Thirty 3 × 3 checkerboard patterns were created for visual 1-back and 2-back tasks. Each pattern contained 3 black squares and 6 white ones (see Supplemental Material). We did not use 60 different patterns, as it would yield too many similar patterns making the task too difficult. Similar to the verbal n-back task, both visual 1-back and 2-back tasks consisted of two blocks of 40 items (30 non-targets and 10 targets each). The patterns were sequenced in a way that each pair of consecutive patterns did not look similar, except for the targets in the 1-back task. The procedure was the same as that of the verbal n-back task. Each child completed all the four tasks (2 types × 2 load levels), whose order was counterbalanced across participants for each group.

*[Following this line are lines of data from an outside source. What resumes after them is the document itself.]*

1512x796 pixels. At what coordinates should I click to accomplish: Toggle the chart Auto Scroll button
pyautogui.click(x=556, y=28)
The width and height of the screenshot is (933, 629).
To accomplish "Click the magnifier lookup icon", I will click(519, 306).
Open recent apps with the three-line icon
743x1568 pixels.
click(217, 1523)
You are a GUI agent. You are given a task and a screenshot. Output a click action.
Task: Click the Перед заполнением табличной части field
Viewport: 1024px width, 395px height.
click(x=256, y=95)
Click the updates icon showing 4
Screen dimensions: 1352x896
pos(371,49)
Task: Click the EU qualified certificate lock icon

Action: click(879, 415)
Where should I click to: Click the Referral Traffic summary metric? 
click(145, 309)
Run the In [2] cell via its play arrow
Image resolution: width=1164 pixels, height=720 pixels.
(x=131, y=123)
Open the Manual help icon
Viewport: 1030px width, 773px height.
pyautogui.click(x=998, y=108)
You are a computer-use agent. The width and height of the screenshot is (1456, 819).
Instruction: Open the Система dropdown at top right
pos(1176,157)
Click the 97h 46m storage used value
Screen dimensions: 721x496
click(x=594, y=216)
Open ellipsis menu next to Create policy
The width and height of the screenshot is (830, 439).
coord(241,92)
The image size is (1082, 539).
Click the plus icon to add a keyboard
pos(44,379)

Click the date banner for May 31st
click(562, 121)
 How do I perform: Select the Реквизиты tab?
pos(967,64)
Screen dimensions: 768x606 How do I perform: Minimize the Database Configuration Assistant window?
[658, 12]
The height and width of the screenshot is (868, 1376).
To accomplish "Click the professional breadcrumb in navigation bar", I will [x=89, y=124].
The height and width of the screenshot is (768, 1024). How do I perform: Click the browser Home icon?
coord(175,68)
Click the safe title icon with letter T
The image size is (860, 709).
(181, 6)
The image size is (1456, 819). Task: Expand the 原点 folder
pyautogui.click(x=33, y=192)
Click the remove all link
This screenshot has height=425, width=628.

EEG recording and preprocessing

EEG data were recorded at 500 Hz (online filter: 0.1–100 Hz; Cz as recording reference) using an EGI (Electrical Geodesics, Inc.) 128-channel system while each child was completing the n-back task in a quiet room. Impedances were controlled below 50 kΩ. The EEG recordings were offline filtered (0.1–70 Hz; notch filter: 50 Hz). Bad channels were excluded, and the remaining data were submitted to independent component analysis for eye movement correction57. The excluded channels were then spline interpolated58. All data were re-referenced to the average reference59 and then segmented to include the last 1-s interval of the fixation period (i.e., before the onset of the next item; see Fig. 4). Only segments following non-targets (without motor artefacts from key pressing) and not exceeding ± 100 μV were used in further analysis. Twenty-nine children with poor EEG data quality in any of the four conditions were excluded from the present study, so that all the 74 children reported here had no fewer than 10 usable epochs in each condition. The average number of usable EEG epochs was 29, 28, 31, and 29 in the verbal 1-back, verbal 2-back, visual 1-back, and visual 2-back conditions respectively.

Figure 4
figure 4

Parameters in the n-back task. EEG epochs in the last 1-s interval of the fixation period following non-targets were used in the frequency analysis.

Before the n-back task, EEG recordings were also obtained during a 3-min eyes-closed resting state block, with the same setting. The resting EEG data went through similar preprocessing steps and were segmented into 1-s epochs for determination of individual alpha frequency60 (IAF). The fast Fourier transformation was applied to each of the EEG epochs obtained from the n-back task and the eyes-closed state. For each child, the frequency with peak power density in the alpha band (8–13 Hz) across all electrodes in the eyes-closed state was identified as IAF. For two children, the alpha peak failed to be detected with power density averaged across electrodes, and power density at the occipital electrode Oz was then used to identify IAF; for another two children with eyes-closed EEG data of poor quality, their IAF was set at 10. The two groups did not differ significantly in IAF (p = 0.438).

Three frequency bands were defined with IAF as an individual anchor point: (IAF-6) to (IAF-3) as theta band, (IAF-2) to (IAF-1) as lower-alpha band, and IAF to (IAF + 1) as upper-alpha band60. For each child, mean theta power in the frontal midline region (pooled from AFz plus 4 surrounding electrodes) was calculated for each of the four conditions separately and log-transformed to approach a normal distribution across children23,61. Mean power in the lower- and upper-alpha bands in the posterior region30,31 (pooled from Pz, P3, P4 and 15 surrounding electrodes) was calculated and log-transformed as well for each condition and child.